The legendary decades-old Marystown bar’s doors were closed for good about four years ago, due to the condition of the building.

On May 3, the building was demolished, leaving memories for countless people – good times and bad – in a pile of rubble. 

The L’il Dory’s demolition was a sad day for a lot of people, Marystown musician JohnBoy Walsh told The Southern Gazette. - SaltWire File Photo
The L’il Dory’s demolition was a sad day for a lot of people, Marystown musician JohnBoy Walsh told The Southern Gazette. - SaltWire File Photo

Marystown musician JohnBoy Walsh, 41, who spent innumerable hours at the venue – from the age of 16 onward – on stage, behind the sound board and just hanging out, was saddened by the thought.

“That’s where I learned pretty much everything,” he told The Southern Gazette recently.

He wasn’t the only one.

“Everybody who was anybody back in the day, and then all the newcomers, too,” played the Dory, Walsh said.

A couple weeks after he had completed school for recording arts, Walsh, who had done sound at the venue off and on, was contacted by manager George Pike to fill in one night sometime around 2004.

“That was it,” he said, explaining how it became a regular gig.

The bar was like a family, and no matter what walk of life someone was from, people could sit next to one another and have a yarn, Walsh said.

“If one person was down, everybody just would help him up, or her,” he said.

Touring bands

Percy McDonald, currently of St. John’s-based Diezel Dogs and AC/DC tribute band AC/percy, is one of many Newfoundland and Labrador musicians who played the L’il Dory over the years.

McDonald recalled gigging at the venue on a few occasions in the mid-1990s. His band, The Tequila Rockingbirds, however, played the bar numerous times over a four- or five-year run beginning around 2008.

A few memories stand out: the “stripper pole” is one.

“That’s kind of different,” he said with a laugh.

Mostly it was the friends he made while playing at the L’il Dory, though, he said.

“It always seemed to be a decent crowd, and the Marystown crowd were always pretty warm towards us. Welcoming, fun people to play for, always appreciated it, and always happy to see you come back,” he said.

“The people that worked there seemed to be pretty happy to be working there, as well. You don’t usually get that everywhere, you know.”

Widely known

Pike said the Dory was widely known.

He started at the venue, which he said opened in 1974, as a bouncer, before becoming its manager and then leasing the bar for the last six years before it closed – about 15 years all told.

In the end, Pike was spending a lot of his own money on upkeep but getting nowhere.

“It took a piece of my heart away when I had to give it up,” he said, adding the building’s demolition brought tears to his eyes.

Pike said the bar was an “icon” and full of memories for him.

“A lot of good ones and a lot of bad ones. A lot of good ones I can’t tell no one, put it that way,” he said with a hearty laugh.

Walsh agreed the bar was “infamous.”

Wherever he went and told people he was from Marystown, he was asked about the L’il Dory.

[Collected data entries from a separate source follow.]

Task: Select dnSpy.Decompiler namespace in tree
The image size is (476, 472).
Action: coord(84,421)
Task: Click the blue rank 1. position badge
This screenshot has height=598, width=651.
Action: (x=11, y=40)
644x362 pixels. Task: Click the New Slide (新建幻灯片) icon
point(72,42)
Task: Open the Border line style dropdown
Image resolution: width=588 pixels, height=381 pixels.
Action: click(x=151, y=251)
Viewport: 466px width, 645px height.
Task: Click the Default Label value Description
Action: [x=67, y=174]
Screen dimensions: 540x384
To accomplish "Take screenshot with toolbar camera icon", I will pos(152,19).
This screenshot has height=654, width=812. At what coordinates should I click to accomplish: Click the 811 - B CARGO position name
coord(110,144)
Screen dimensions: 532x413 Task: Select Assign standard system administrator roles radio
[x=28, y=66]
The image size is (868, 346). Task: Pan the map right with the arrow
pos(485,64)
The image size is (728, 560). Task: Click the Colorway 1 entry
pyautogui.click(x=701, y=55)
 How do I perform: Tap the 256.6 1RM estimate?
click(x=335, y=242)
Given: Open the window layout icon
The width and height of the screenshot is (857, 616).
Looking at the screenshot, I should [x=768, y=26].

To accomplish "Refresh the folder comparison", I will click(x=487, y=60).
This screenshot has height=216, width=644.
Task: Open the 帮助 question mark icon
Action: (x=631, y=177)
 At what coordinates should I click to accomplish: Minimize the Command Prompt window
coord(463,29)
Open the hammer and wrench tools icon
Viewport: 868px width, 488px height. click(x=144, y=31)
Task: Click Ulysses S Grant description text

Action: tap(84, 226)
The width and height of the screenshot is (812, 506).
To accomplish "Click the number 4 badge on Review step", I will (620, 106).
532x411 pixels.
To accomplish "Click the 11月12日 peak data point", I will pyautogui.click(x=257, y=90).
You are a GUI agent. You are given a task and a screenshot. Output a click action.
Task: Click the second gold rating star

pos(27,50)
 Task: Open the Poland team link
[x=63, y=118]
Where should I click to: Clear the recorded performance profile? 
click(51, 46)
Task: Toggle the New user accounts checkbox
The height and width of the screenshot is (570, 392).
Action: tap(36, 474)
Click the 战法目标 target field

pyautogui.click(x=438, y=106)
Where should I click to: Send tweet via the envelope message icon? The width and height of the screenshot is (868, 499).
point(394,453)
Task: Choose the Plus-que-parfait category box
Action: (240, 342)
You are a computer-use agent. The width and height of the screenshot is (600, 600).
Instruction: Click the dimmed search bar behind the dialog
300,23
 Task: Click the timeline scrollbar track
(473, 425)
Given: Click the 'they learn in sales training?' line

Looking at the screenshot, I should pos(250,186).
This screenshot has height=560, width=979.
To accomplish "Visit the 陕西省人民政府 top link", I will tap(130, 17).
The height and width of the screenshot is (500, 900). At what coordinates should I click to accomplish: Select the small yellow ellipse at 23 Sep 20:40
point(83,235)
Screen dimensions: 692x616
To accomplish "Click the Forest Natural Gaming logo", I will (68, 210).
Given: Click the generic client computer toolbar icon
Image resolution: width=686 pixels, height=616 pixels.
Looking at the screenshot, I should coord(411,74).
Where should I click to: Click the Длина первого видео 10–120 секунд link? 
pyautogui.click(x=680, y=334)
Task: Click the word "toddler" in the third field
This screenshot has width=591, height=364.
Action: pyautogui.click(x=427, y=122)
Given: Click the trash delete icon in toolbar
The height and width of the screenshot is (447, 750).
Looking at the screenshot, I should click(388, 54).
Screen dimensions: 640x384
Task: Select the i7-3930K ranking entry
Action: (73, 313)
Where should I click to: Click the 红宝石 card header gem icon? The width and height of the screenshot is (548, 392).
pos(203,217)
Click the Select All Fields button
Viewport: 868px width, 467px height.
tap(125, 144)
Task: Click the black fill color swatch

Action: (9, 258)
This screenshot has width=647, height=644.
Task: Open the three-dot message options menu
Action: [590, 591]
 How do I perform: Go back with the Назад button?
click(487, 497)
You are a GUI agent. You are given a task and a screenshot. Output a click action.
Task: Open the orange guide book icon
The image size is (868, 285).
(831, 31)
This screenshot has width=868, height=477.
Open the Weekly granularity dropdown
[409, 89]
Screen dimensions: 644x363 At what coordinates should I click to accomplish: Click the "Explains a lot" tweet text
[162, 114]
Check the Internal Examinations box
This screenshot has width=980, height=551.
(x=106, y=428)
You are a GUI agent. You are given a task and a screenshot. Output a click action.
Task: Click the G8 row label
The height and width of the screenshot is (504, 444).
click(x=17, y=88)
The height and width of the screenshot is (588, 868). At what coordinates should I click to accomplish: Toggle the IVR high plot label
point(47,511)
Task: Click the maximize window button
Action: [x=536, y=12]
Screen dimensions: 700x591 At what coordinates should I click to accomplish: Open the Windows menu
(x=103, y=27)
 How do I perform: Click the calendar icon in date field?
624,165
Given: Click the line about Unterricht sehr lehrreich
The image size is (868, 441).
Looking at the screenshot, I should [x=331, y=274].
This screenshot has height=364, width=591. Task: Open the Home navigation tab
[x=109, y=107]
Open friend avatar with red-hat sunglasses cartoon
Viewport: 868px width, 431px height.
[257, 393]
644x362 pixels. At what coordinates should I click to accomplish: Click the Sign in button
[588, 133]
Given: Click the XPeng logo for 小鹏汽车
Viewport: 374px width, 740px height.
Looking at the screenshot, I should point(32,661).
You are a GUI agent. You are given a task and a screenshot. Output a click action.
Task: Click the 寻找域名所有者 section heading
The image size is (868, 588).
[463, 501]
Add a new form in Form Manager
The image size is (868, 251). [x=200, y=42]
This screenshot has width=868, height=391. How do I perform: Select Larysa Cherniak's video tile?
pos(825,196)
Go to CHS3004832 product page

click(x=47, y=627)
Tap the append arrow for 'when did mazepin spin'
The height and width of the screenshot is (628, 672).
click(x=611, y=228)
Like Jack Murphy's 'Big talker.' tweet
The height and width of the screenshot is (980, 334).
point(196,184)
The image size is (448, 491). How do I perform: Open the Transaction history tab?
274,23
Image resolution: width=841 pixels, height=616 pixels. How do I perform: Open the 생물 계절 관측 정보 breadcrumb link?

It happened in Nova Scotia when he was living there for a few years. It was the same thing when he was working in Alberta.

“Everybody across Canada knew the L’il Dory, right?”

Seeing the building torn down was difficult for a lot of people, Walsh said.

“There will never be another Dory,” he said.

Ken Barron of Marystown recently bought the property on which the L’il Dory Lounge stood. He told The Southern Gazette he was unable to discuss plans for the site at this point in time.